WRITTEN EXERCISE:
Reproduce every line of the data below verbatim.

Data on target coordinates:

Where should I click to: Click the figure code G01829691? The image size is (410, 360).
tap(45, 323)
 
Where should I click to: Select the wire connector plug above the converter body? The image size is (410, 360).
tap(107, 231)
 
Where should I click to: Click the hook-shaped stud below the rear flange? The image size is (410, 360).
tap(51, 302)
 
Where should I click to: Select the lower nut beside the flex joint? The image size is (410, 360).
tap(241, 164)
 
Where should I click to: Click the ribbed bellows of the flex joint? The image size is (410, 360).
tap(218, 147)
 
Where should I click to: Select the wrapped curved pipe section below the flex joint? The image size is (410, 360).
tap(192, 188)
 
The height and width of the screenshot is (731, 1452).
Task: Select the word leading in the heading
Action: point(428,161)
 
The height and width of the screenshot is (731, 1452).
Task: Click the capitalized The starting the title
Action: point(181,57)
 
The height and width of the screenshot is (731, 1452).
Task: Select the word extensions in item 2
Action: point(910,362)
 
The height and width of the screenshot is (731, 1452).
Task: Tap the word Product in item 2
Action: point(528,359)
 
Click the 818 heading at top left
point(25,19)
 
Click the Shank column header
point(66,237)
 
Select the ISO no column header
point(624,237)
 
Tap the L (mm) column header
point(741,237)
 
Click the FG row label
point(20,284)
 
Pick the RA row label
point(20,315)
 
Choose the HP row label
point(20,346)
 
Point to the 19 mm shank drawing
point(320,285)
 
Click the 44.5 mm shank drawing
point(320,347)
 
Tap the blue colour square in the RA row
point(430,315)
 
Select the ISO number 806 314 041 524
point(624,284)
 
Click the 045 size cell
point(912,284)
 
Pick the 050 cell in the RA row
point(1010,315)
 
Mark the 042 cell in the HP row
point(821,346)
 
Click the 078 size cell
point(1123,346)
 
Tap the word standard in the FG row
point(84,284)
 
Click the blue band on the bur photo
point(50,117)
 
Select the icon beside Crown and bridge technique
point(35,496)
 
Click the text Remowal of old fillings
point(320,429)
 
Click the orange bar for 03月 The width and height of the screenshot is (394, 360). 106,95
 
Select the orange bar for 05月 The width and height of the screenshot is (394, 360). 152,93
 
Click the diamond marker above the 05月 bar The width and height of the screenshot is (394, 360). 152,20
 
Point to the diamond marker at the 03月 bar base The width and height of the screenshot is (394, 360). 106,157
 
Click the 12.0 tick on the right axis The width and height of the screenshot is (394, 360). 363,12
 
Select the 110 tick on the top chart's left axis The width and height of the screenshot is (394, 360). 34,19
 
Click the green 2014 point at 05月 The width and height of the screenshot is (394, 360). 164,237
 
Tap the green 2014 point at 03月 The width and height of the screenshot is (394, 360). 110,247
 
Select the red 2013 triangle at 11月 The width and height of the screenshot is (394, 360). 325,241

SOLUTION TO THIS TASK:
Where should I click to: Click the figure code G01829691? The image size is (410, 360).
tap(45, 323)
 
Where should I click to: Select the wire connector plug above the converter body? The image size is (410, 360).
tap(107, 231)
 
Where should I click to: Click the hook-shaped stud below the rear flange? The image size is (410, 360).
tap(51, 302)
 
Where should I click to: Select the lower nut beside the flex joint? The image size is (410, 360).
tap(241, 164)
 
Where should I click to: Click the ribbed bellows of the flex joint? The image size is (410, 360).
tap(218, 147)
 
Where should I click to: Select the wrapped curved pipe section below the flex joint? The image size is (410, 360).
tap(192, 188)
 
The height and width of the screenshot is (731, 1452).
Task: Select the word leading in the heading
Action: point(428,161)
 
The height and width of the screenshot is (731, 1452).
Task: Click the capitalized The starting the title
Action: point(181,57)
 
The height and width of the screenshot is (731, 1452).
Task: Select the word extensions in item 2
Action: point(910,362)
 
The height and width of the screenshot is (731, 1452).
Task: Tap the word Product in item 2
Action: point(528,359)
 
Click the 818 heading at top left
point(25,19)
 
Click the Shank column header
point(66,237)
 
Select the ISO no column header
point(624,237)
 
Tap the L (mm) column header
point(741,237)
 
Click the FG row label
point(20,284)
 
Pick the RA row label
point(20,315)
 
Choose the HP row label
point(20,346)
 
Point to the 19 mm shank drawing
point(320,285)
 
Click the 44.5 mm shank drawing
point(320,347)
 
Tap the blue colour square in the RA row
point(430,315)
 
Select the ISO number 806 314 041 524
point(624,284)
 
Click the 045 size cell
point(912,284)
 
Pick the 050 cell in the RA row
point(1010,315)
 
Mark the 042 cell in the HP row
point(821,346)
 
Click the 078 size cell
point(1123,346)
 
Tap the word standard in the FG row
point(84,284)
 
Click the blue band on the bur photo
point(50,117)
 
Select the icon beside Crown and bridge technique
point(35,496)
 
Click the text Remowal of old fillings
point(320,429)
 
Click the orange bar for 03月 The width and height of the screenshot is (394, 360). 106,95
 
Select the orange bar for 05月 The width and height of the screenshot is (394, 360). 152,93
 
Click the diamond marker above the 05月 bar The width and height of the screenshot is (394, 360). 152,20
 
Point to the diamond marker at the 03月 bar base The width and height of the screenshot is (394, 360). 106,157
 
Click the 12.0 tick on the right axis The width and height of the screenshot is (394, 360). 363,12
 
Select the 110 tick on the top chart's left axis The width and height of the screenshot is (394, 360). 34,19
 
Click the green 2014 point at 05月 The width and height of the screenshot is (394, 360). 164,237
 
Tap the green 2014 point at 03月 The width and height of the screenshot is (394, 360). 110,247
 
Select the red 2013 triangle at 11月 The width and height of the screenshot is (394, 360). 325,241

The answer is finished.